Philadelphia Breaks New Ground on Managing Catholic Schools

By Filteau, Jerry | National Catholic Reporter, September 14, 2012 | Go to article overview

Philadelphia Breaks New Ground on Managing Catholic Schools


Filteau, Jerry, National Catholic Reporter


In a major break from traditional Catholic school models, the Philadelphia archdiocese has turned over management of its high schools and special-needs elementary schools to a lay-run private foundation for at least the next five years.

The move, which does not change the Catholic character of the schools, affects some 16,000 students in the archdiocese.

Several commentators described the decision as a groundbreaking one that could affect Catholic elementary and secondary education across the nation within the next few years.

Charles Zech, founder and head of Philadelphia-based Villanova University's Center for the Study of Church Management, described the archdiocese's move as "an innovative approach to a problem that has the potential to drag every U.S. diocese down financially."

"Every diocese in the country is hurting" because of the growing cost of Catholic elementary and secondary education, he told NCR.

"The costs of providing Catholic education, especially at the high school level--teacher's salaries, benefits, maintenance on old buildings, the need to have cutting-edge technology, etc.--are far outpacing parents' ability to pay tuition and a diocese's ability to subsidize school costs," he said. "Similar concerns are on the horizon for parochial grade schools."

"It's clear that something has to be done," he added, "and every diocese in the country should be watching this closely" to see if it succeeds and might serve as a model.

Philadelphia Archbishop Charles Chaput announced the change at a news conference Aug. 21. He said effective Sept. 1, the recently formed Faith in the Future Foundation would take over management of all 17 Catholic high schools of the archdiocese and four schools that serve children with special needs.

He made the announcement at St. Hubert Catholic High School, which had been slated for closure before new fundraising efforts brought a reversal of that decision. During the news conference, the archbishop signed the initial five-year management agreement with H. Edward Hanway, former chairman and CEO of Cigna and founder of Faith in the Future.

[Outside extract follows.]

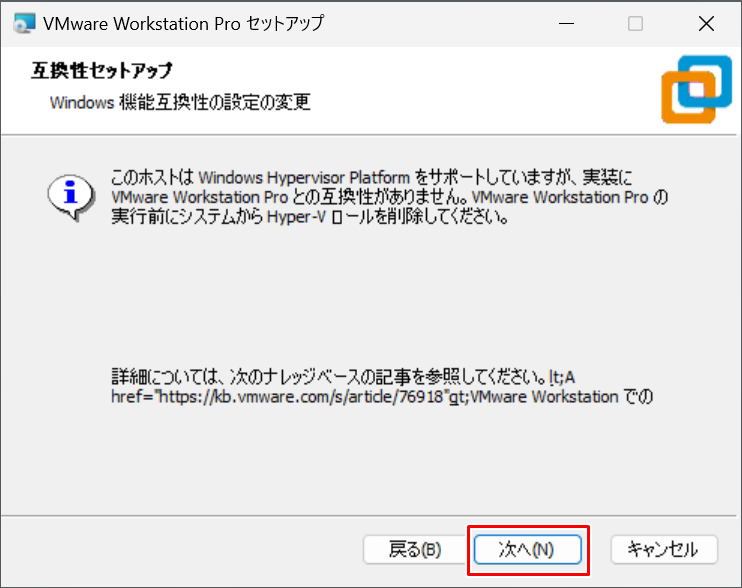Click the greyed-out maximize button

[635, 23]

The new agreement "is unlike any agreement that a diocese has achieved with its lay leadership," Chaput said.

He said the shift of operational and strategic control to a predominantly lay board will "change the organizational structure for Catholic education, not its mission."

Hanway was a member of an archdiocesan blue-ribbon commission that in 2011 recommended closure or merger of a number of elementary schools in the archdiocese as well as the closing of four high schools. The commission later recommended forming a foundation to advance the role of Catholic education in the archdiocese, and Hanway was charged with heading the project.

By July 1, The Philadelphia Inquirer reported, the new foundation had already raised $15 million of its $100 million goal.

Hanway will serve as chairman of Faith in the Future's executive board of education and will serve as interim CEO of the foundation until a new CEO is hired.

The archdiocesan Office of Catholic Education will continue to focus on curriculum and standards; academic and spiritual development of students; co-curricular and extracurricular programming; and professional development of teachers. Under the new agreement, however, it will be an agency of the new foundation and will report chiefly to it.

The presidents and principals of the schools affected by the agreement will continue to report to the education office, and the teachers remain employees of the archdiocese.

Direct ownership of the schools themselves will remain with the archdiocese, with the exception of Roman Catholic High School. The school is operated by the archdiocese but the building continues to be owned by the Cahill Trust, established under the will of its founder, Thomas Cahill, who died in 1878. …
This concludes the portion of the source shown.